Le coût des amendes remises aux automobilistes qui immobilisent leur véhicule dans une zone réservée aux personnes handicapées ou dans une voie réservée passera de 234 $ à 271 $ à compter du 16 janvier 2023. Stationner en double file ou dans une zone où l’arrêt est interdit sera passible d’une amende de 71 $, au lieu de 61 $. Pour un stationnement non réglementaire, l’amende passera de 51 $ à 60 $.

À ces sommes s’ajoutent les « frais de greffe » déterminés par Québec en fonction du montant de l’amende. Ainsi, un automobiliste qui se stationnerait dans une voie réservée s’expose à recevoir une contravention totalisant 348 $, si les frais de greffe demeurent à 77 $. Un stationnement en double file vaudra une amende de 100 $, en raison des frais de greffe de 29 $.

Inflation certes, mais aussi plus de discipline

 

Montréal n’avait pas augmenté les amendes relatives aux infractions en matière de stationnement depuis 2020. La Ville estime donc que ces hausses, qui varient de 15,8 % à 17,6 %, correspondent à l’inflation projetée pour la période de 2020 à 2023.

Mais au-delà de ce rajustement en fonction du coût de la vie, Montréal souhaite inciter les automobilistes à plus de discipline. « En majorant le tarif des amendes, la Ville de Montréal vise à modifier les comportements délinquants et problématiques des automobilistes, afin de renforcer la sécurité de tous les usagers sur le réseau, en cohérence avec le Plan d’action Vision zéro, et de donner la priorité aux modes alternatifs », soulignent les documents décisionnels rendus publics par la Ville.
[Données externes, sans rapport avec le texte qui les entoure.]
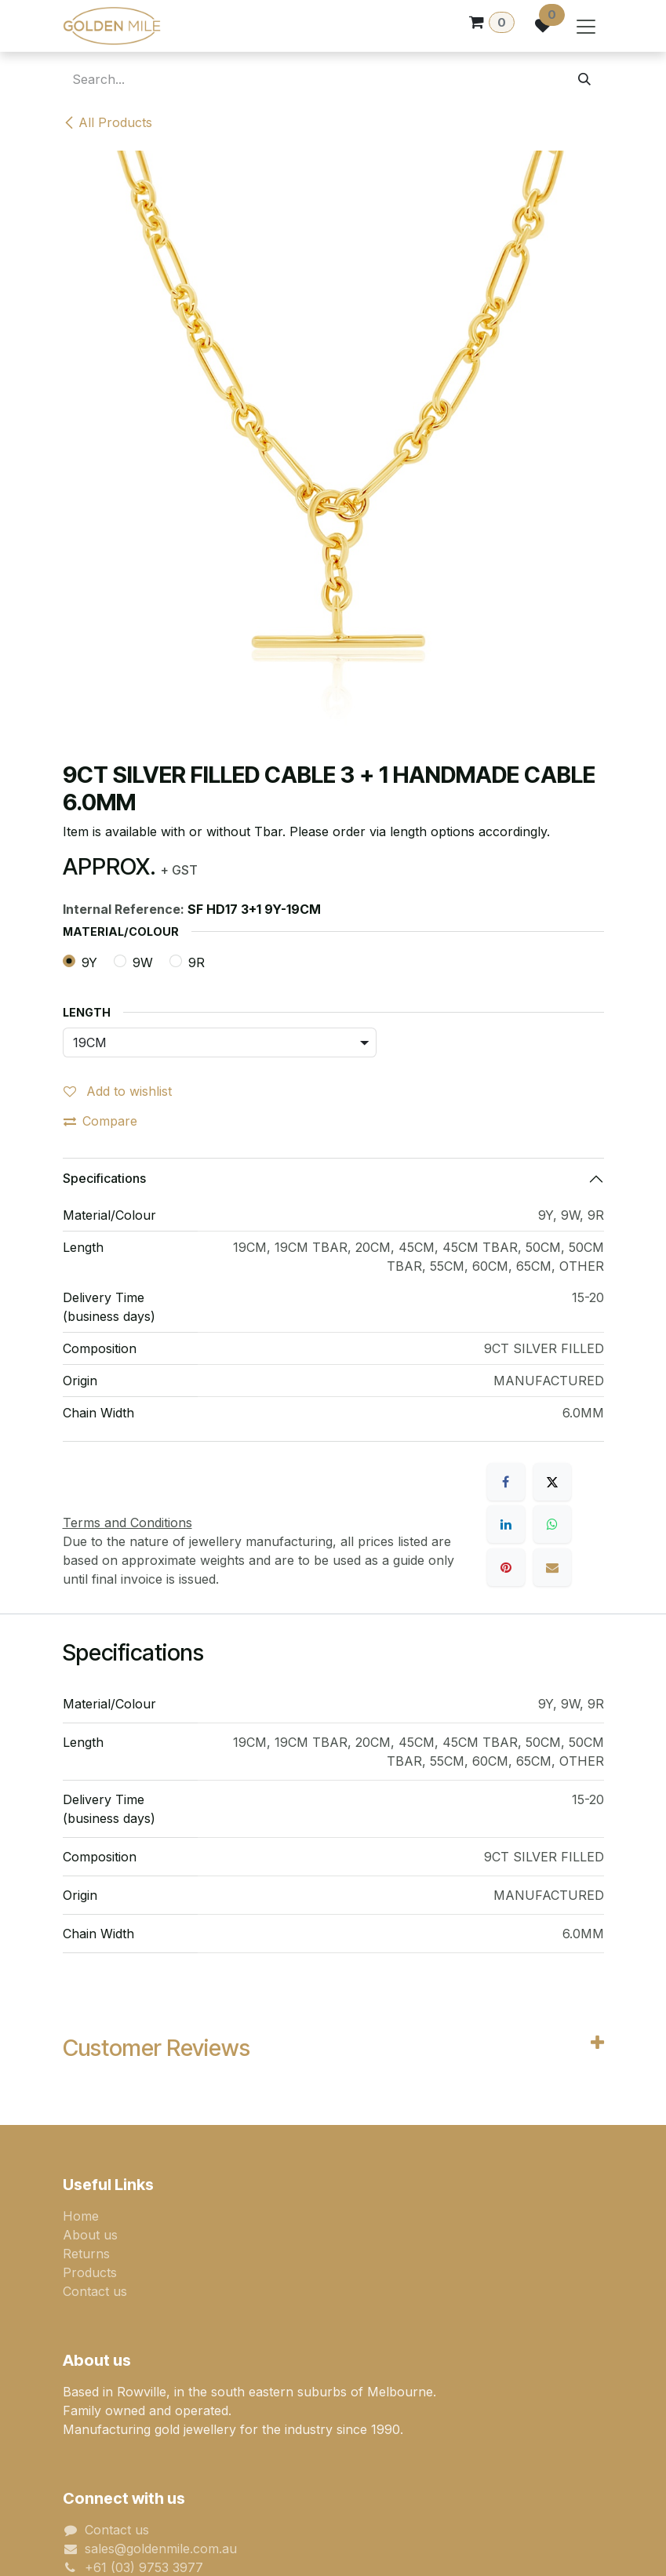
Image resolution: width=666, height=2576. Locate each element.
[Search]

Ces hausses devraient générer des revenus supplémentaires de neuf millions de dollars à la Ville de Montréal si le nombre d’infractions demeure stable.

En 2018 et en 2020, Montréal avait appliqué plusieurs hausses successives — et parfois salées — en matière d’infractions de stationnement, les tarifs n’ayant alors pas été augmentés depuis 2009. En 2019, l’administration de Valérie Plante avait fait passer de 150 $ à 302 $ le montant des amendes liées au stationnement dans les voies réservées.
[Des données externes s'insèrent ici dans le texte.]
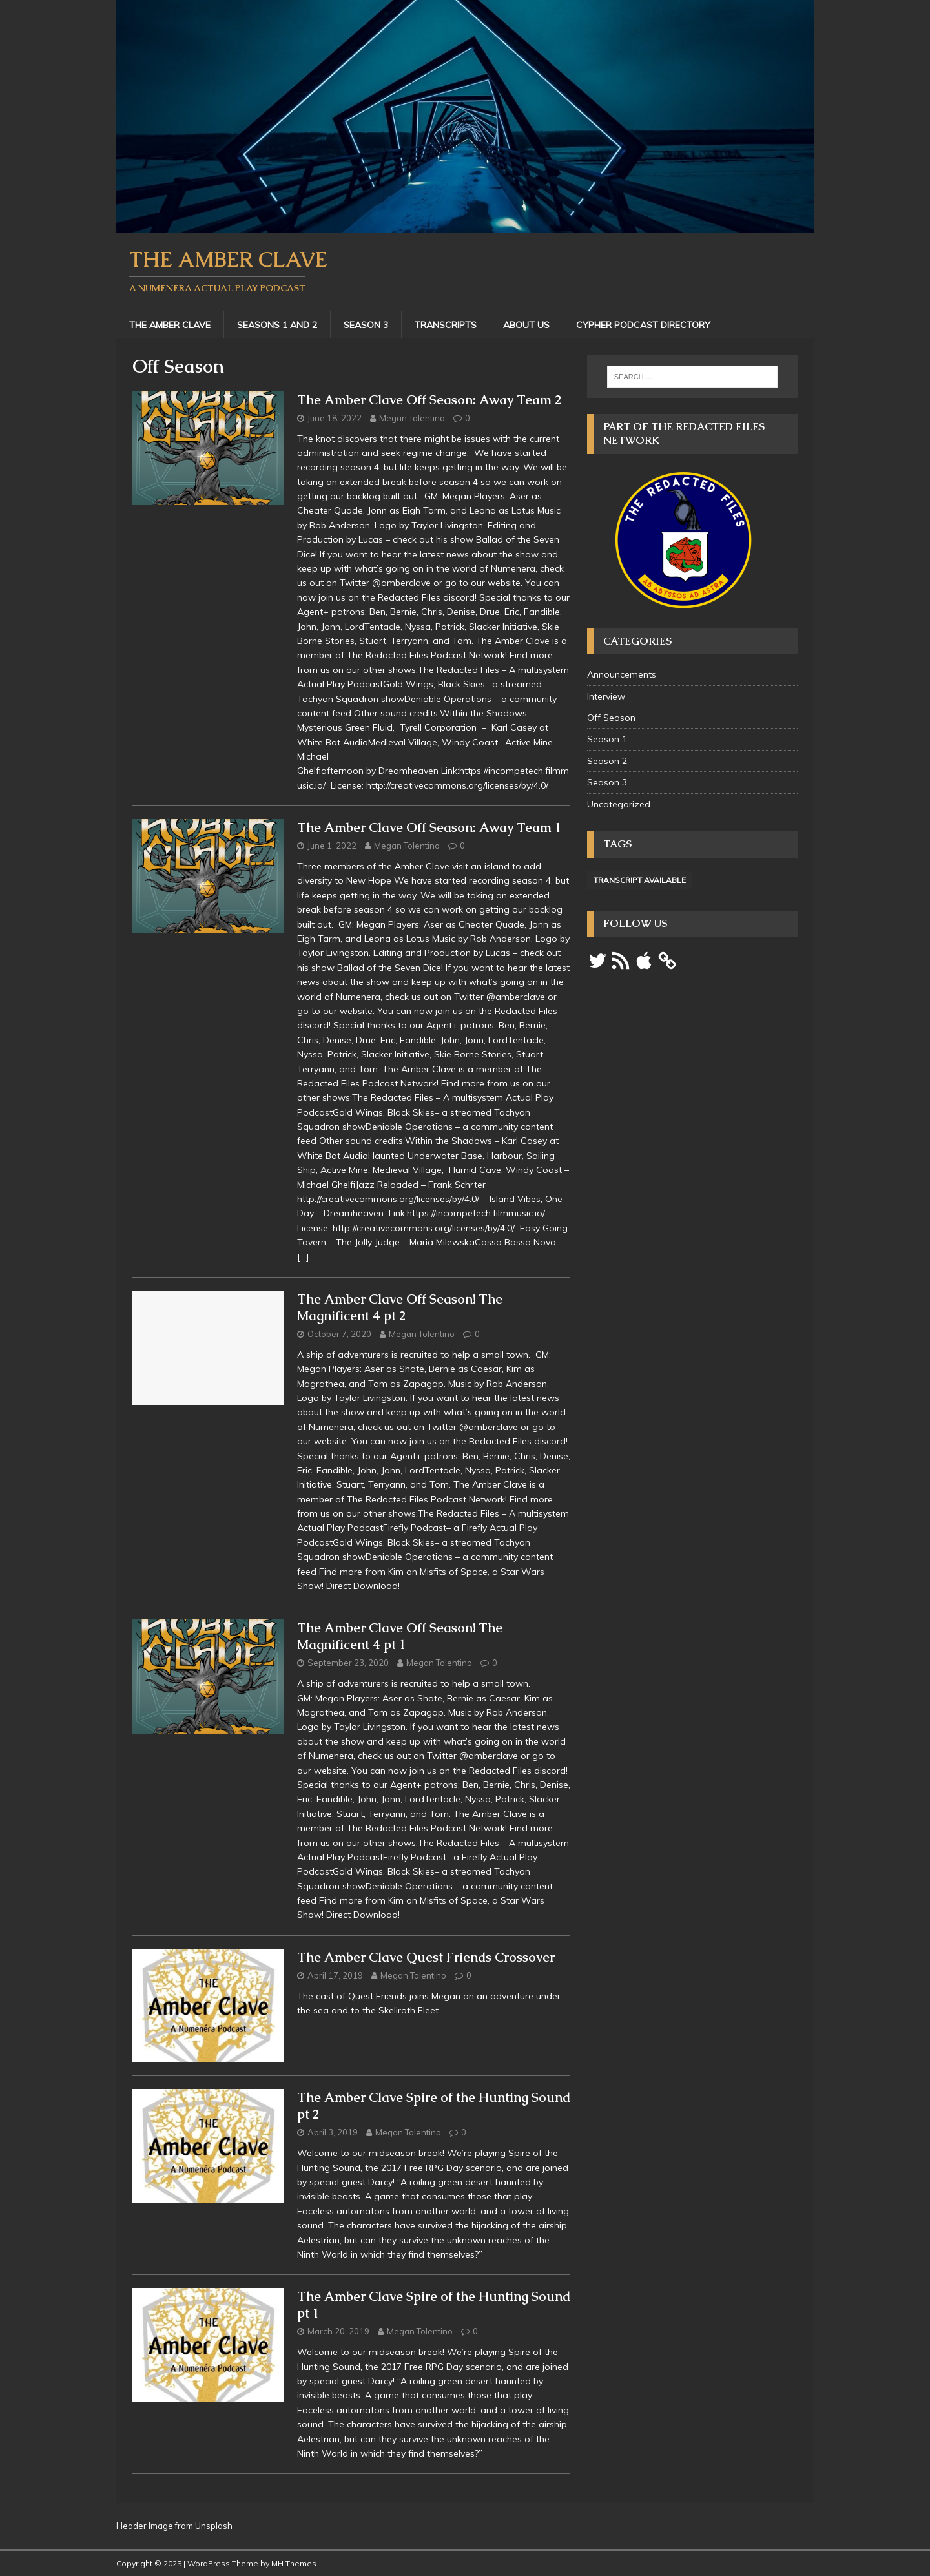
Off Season (611, 717)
Il est nécessaire d’augmenter les amendes, car encore trop d’automobilistes sont indisciplinés, estime Frédéric Bataille, porte-parole de la Coalition mobilité active Montréal. « Un des freins à l’utilisation du vélo, c’est qu’il y a beaucoup de camions qui sont stationnés dans les pistes cyclables et les bandes cyclables. Alors, si ça peut aider à ce qu’il y en ait moins, on est pour. »

Selon lui, un des problèmes avec le stationnement sur les voies cyclables, c’est que la demande de permis pour l’occupation du domaine public coûte plus cher que les amendes imposées aux entreprises délinquantes.

Augmenter le coût des constats d’infraction n’est pas de nature à inciter les automobilistes à délaisser leur voiture, croit par ailleurs M. Bataille. Rendre tous les stationnements sur rue payants serait une mesure bien plus efficace, dit-il.